> _DATASET_:
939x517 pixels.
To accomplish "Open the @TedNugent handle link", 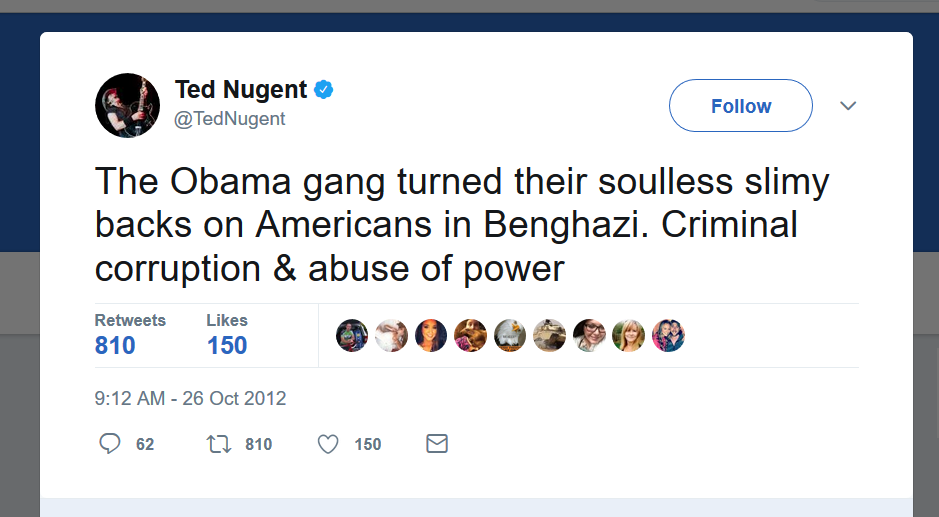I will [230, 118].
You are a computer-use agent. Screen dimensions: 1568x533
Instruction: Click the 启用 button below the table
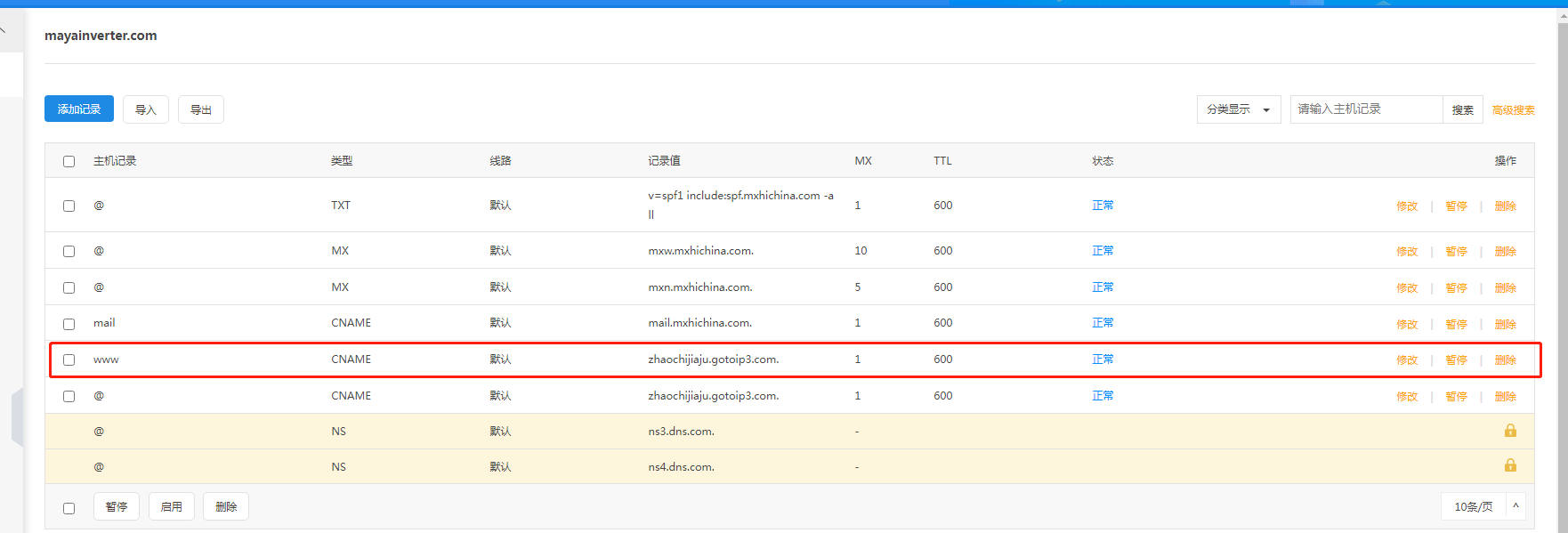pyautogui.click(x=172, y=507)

> _PROBLEM STATEMENT_: Reproduce word for word the lines from the one containing "You are a computer-use" through the end of the data, both ends kept. Drop the pictures.

> _SOLUTION TO THIS PROBLEM_:
You are a computer-use agent. Screen dimensions: 1568x533
Instruction: Click the 启用 button below the table
pyautogui.click(x=172, y=507)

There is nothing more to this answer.